NOTE 15 – SUBSEQUENT EVENT
Related Party Transaction - Debt
From January 1, 2019 and through June 27,
2019, we borrowed an aggregate of $650 thousand from Mr. Schutte and issued various promissory notes to him with the same terms
and conditions from the previous loans. On June 28, 2019 the aggregate principal of the promissory notes was $5.0 million and the
accrued interest was $274 thousand. On June 28, 2019 we borrowed $726 thousand from Mr. Schutte, bringing the aggregate principal
of the loans and accrued interest to $6.0 million, and consolidated the loans into a single promissory note with a fixed interest
rate of 7.5%, maturity date of July 1, 2023, granted conversion rights into 37.5 million shares of our common stock at a price
of $0.16 per share, issued a warrant for 10.0 million common shares having an exercise price of $0.01 per share, and granted a
security interest in all of the Company’s assets.

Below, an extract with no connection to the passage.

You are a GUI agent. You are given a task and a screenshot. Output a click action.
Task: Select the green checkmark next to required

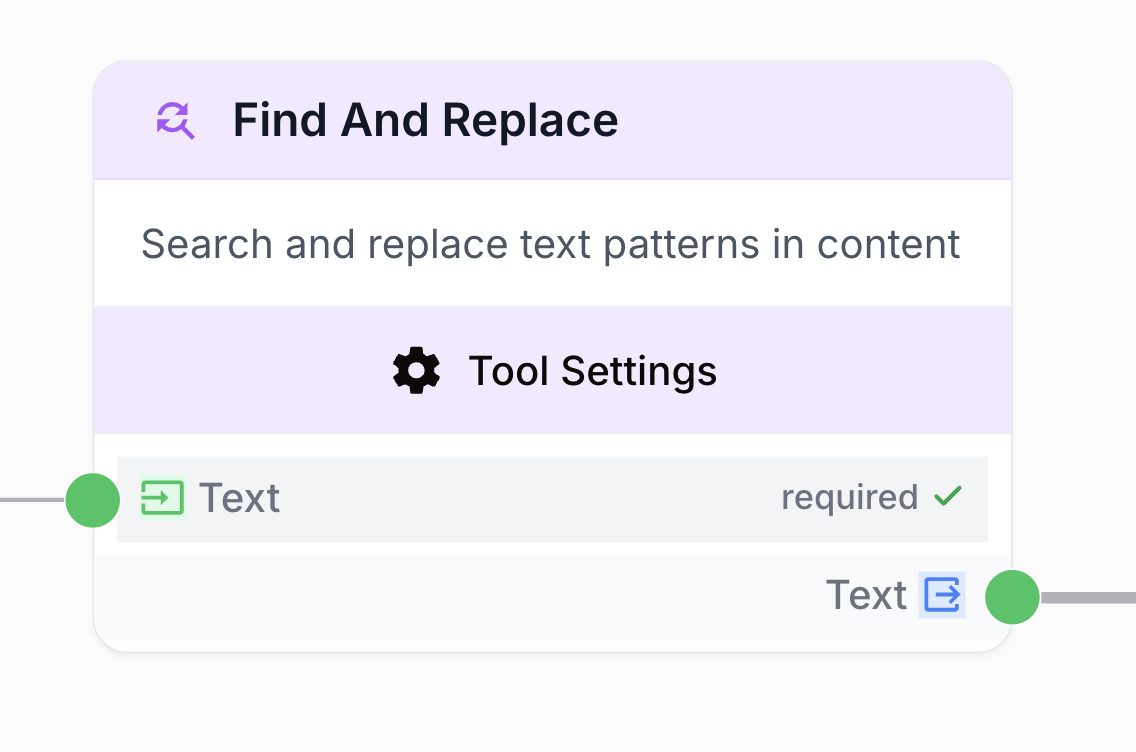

The $6.0 million promissory note, the common stock purchase warrant and
the security agreement were all assigned and transferred by Mr. Schutte to AD Pharma on June 28, 2019. On July 2, 2019 we received
the $726 thousand loan proceeds.
Related Party Transaction –
License, Development and Commercialization Agreement with Abuse Deterrent Pharma, LLC
On June 28, 2019, we entered into a License,
Development and Commercialization Agreement (the "Agreement") with Abuse Deterrent Pharma, LLC (“AD Pharma”),
a special purpose company representing a consortium of investors that will finance Acura’s operations and completion of development
of LTX-03 (hydrocodone bitartrate with acetaminophen) immediate-release tablets utilizing Acura’s patented LIMITx™
technology which addresses the consequences of excess oral administration of opioid tablets, the most prevalent route of opioid
overdose and abuse. The Agreement grants AD Pharma exclusive commercialization rights in the United States to LTX-03. Financial
arrangements include:
|
·
|
Monthly license payments to Acura by AD Pharma of $350,000 up to the earlier of 18 months or FDA’s
acceptance of a New Drug Application (“NDA”) for LTX-03;
|
|
·
|
Reimbursement by AP Pharma of Acura’s LTX-03 outside development expenses;
|
|
·
|
Upon commercialization of LTX-03, Acura receives stepped royalties on sales and is eligible for
certain sales related milestones; and
|
|
·
|
Acura authorizes MainPointe to assign to AD Pharma the option and the right to add, as an Option
Product to the Nexafed® Agreement, a Nexafed® 12-hour dosage (an extended-release pseudoephedrine hydrochloride product
utilizing the IMPEDE® Technology in 120mg dosage strength).
|
AD Pharma may terminate the Agreement at any time.
Additionally, if the NDA for LTX-03 is not accepted by the FDA within 18 months, AD Pharma may terminate the Agreement and take
ownership of the intellectual property. On July 2, 2019, we received the first monthly license payment of $350 thousand and have
received subsequent monthly license payments in August 2019 and September 2019.